BEGIN Material supplied

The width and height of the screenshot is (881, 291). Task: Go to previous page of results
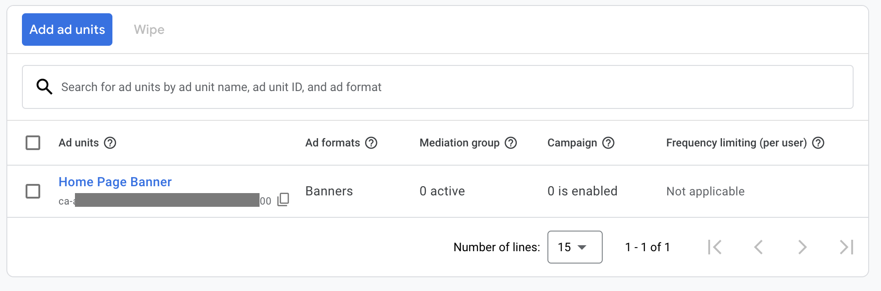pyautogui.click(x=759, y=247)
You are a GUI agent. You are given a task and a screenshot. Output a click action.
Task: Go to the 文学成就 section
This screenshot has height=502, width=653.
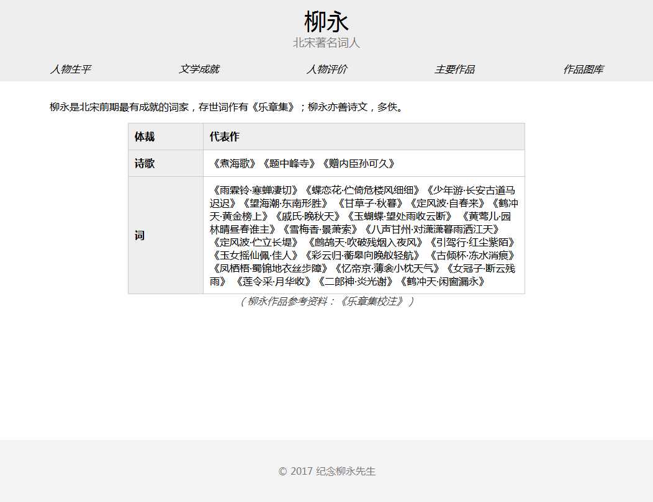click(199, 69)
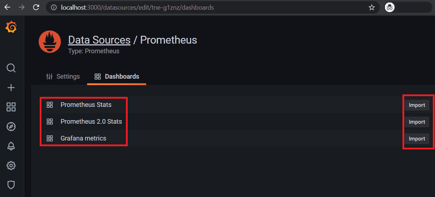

END Material supplied
BEGIN Material supplied

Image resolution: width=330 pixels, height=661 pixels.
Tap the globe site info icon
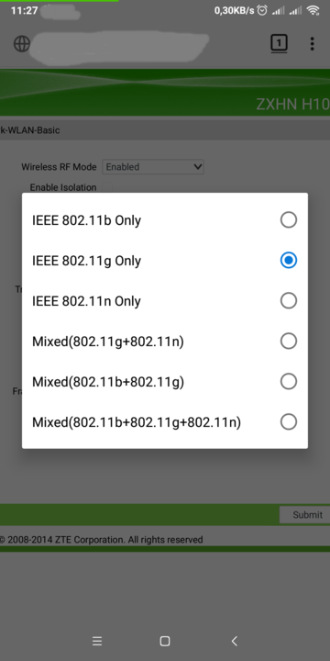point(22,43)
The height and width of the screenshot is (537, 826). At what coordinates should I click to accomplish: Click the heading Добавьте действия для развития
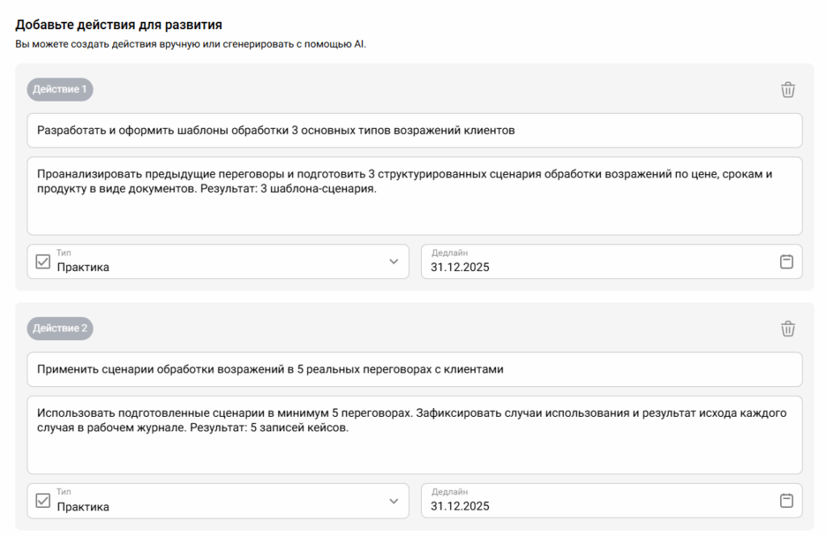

END Material supplied

■ Activity ■
Give exactly the lines above that run from the line with "Image resolution: width=330" to the line with "The height and", both included, leaving every picture out.

■ Reply ■
Image resolution: width=330 pixels, height=661 pixels.
Tap the globe site info icon
point(22,43)
The height and width of the screenshot is (537, 826). At what coordinates should I click to accomplish: Click the heading Добавьте действия для развития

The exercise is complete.